**YOUR INSTRUCTIONS**
Set down, word for word, the line with "Given: Sort by 文種 column arrows" and the lines after it through the final line of the data below, without pictures.

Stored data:
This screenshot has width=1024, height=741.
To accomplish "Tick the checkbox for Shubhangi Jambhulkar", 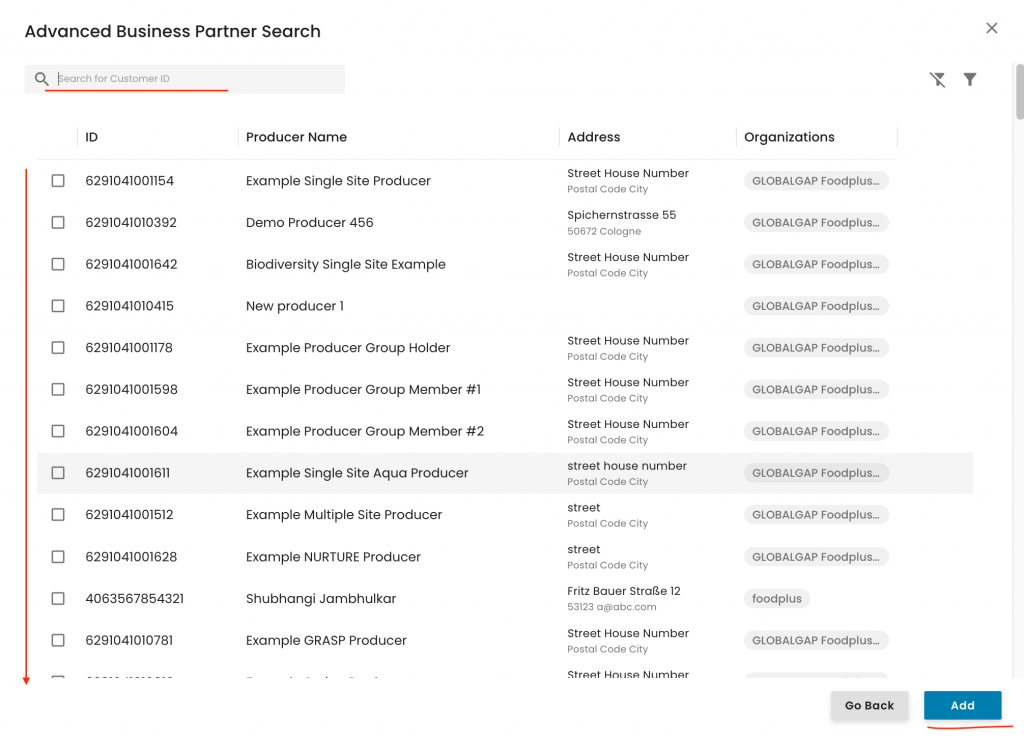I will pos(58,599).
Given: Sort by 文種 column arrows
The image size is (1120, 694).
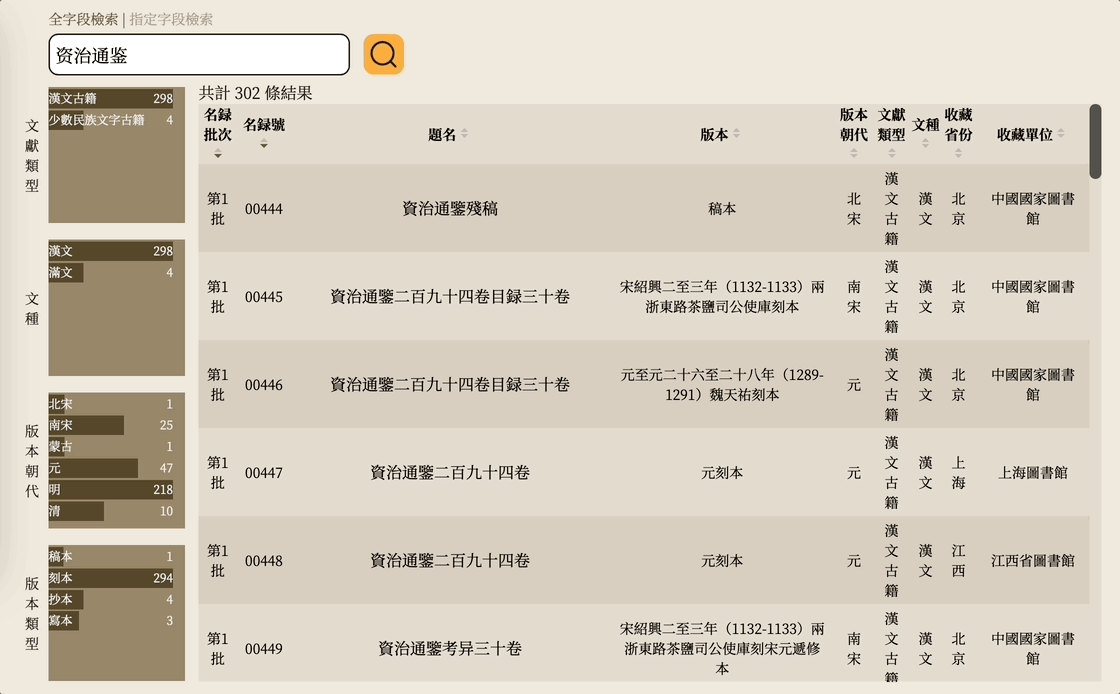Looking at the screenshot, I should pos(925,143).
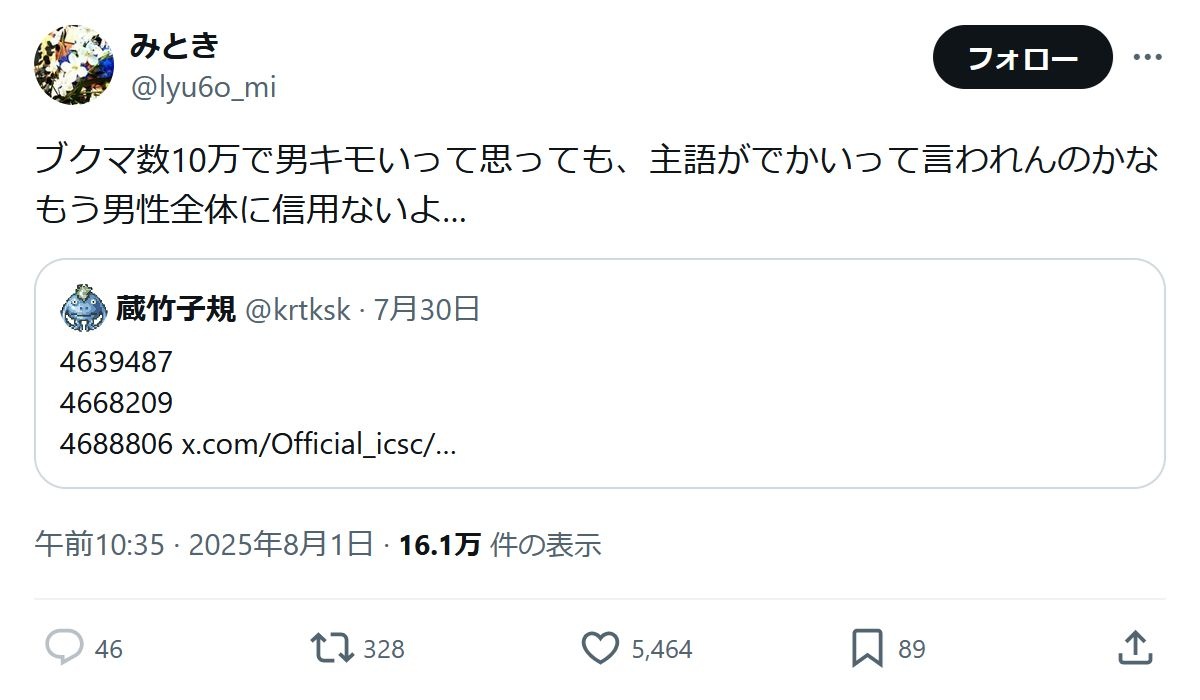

**EXERCISE SOLUTION**
Given: Sort by 文種 column arrows
The image size is (1120, 694).
Looking at the screenshot, I should pos(925,143).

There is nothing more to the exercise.